THEN ……….
Employee Provident Fund Trustees decides to pay interest of 9.5% on the provident fund deposits for 2010-11, the decision which will benefit around 4.71 crore employees. This decision has to be ratified by Finance Ministry.
In the meeting held on 15th Feb-2011 EPFO trustees decided for payment of interest to the tune of 9.5% and later reported that they have given all the clarifications sought by the finance ministry to increase the rate of interest by one percent. They are also hopeful that the ministry will soon give its approval and come out with a notification.
The board of trustees of EPFO is the highest policy making body of the Employees Provident Fund Organization. The labour Minister Mr.Mallikarjun Kharge had also attended the meeting.
The other important policy decision taken by the board of trustees is not invest the part of the Employees provident fund in the stock market.
Earlier finance ministry mooted out this proposal which has not been rejected by board of trustees of EPFO.
The EPFO is a funding source for the government. The three schemes run by it —- the Employees Provident Fund, the Employees Pension Fund and the Employees Deposit Linked Insurance Fund — together have a corpus of over Rs250,000 crore (in unexempted schemes) and average collections of over Rs40,000 crore a year.
The corpus is predominantly invested in fixed income securities issued by the government and its entities. The investment pattern is 25% in government securities, 15% in state government bonds, 30% in public sector bonds.
The remaining 30% goes into any of the three categories as decided by the EPFO’s trustees.
Investment in private sector bonds is restricted to 10% of the total flows during the year. Mutual fund investments are restricted to gilt funds.
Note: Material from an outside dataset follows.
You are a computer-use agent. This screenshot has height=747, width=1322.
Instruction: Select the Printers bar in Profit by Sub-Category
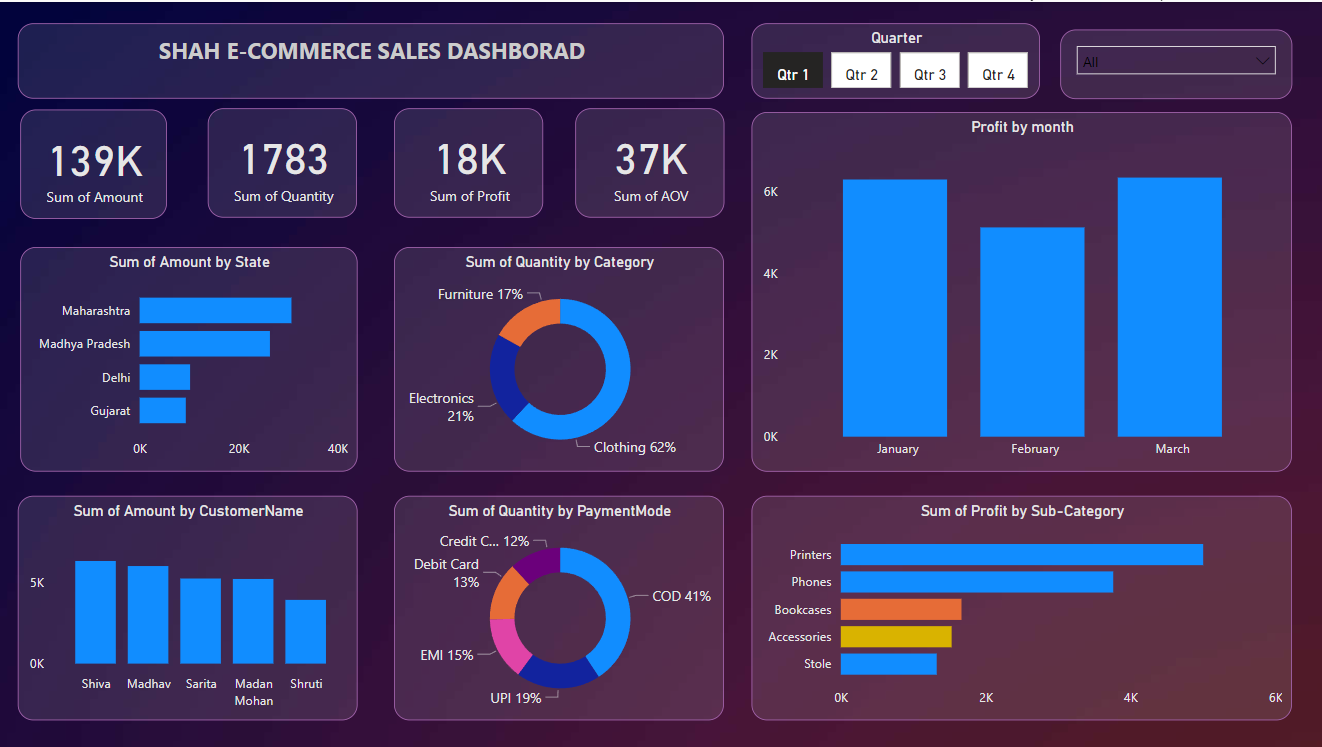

The return on the schemes is fixed by the trustees and stands at 8.5%, though it’s been upped to 9.5% for the year 2009-10 as a one-off payout.
However, there is no proposal as on date to raise the rate of interest payable on contributions made by Central Government Employees in General Provident Fund Scheme (GPF), CPF, AISPF, STATE RLY PF, GPF(DEFENCE).
Source: The Times of India
NOW …….
Union Minister for Labour and Employment M Mallikarjun Kharge today said the government was looking at further hiking the interest rate on Provident Fund from the present 9.5 per cent.
"We are contemplating further increasing the interest rate on Provident Fund from the present 9.5 per cent. The interest rate on EPF (Employees Provident Fund) was increased to 9.5 per cent recently.
"This time also we want to give more to the employees. We are working towards it", he said while inaugurating the Southern Zonal Office of Director General of Mines Safety here.
Source : PTI
OUR VIEW:-
Raising the rate of interest for Employees Provident Fund for the year 2010-2011 from 8.5% to 9.5% is being approved by the Finance Ministry whereas the rate of interest for General Provident Fund for the current Financial Year 2010-2011 remained the same at 8%. The Finance Ministry is requested to look into the matter and arrange to enhance the rate of interst for General Provident Fund also.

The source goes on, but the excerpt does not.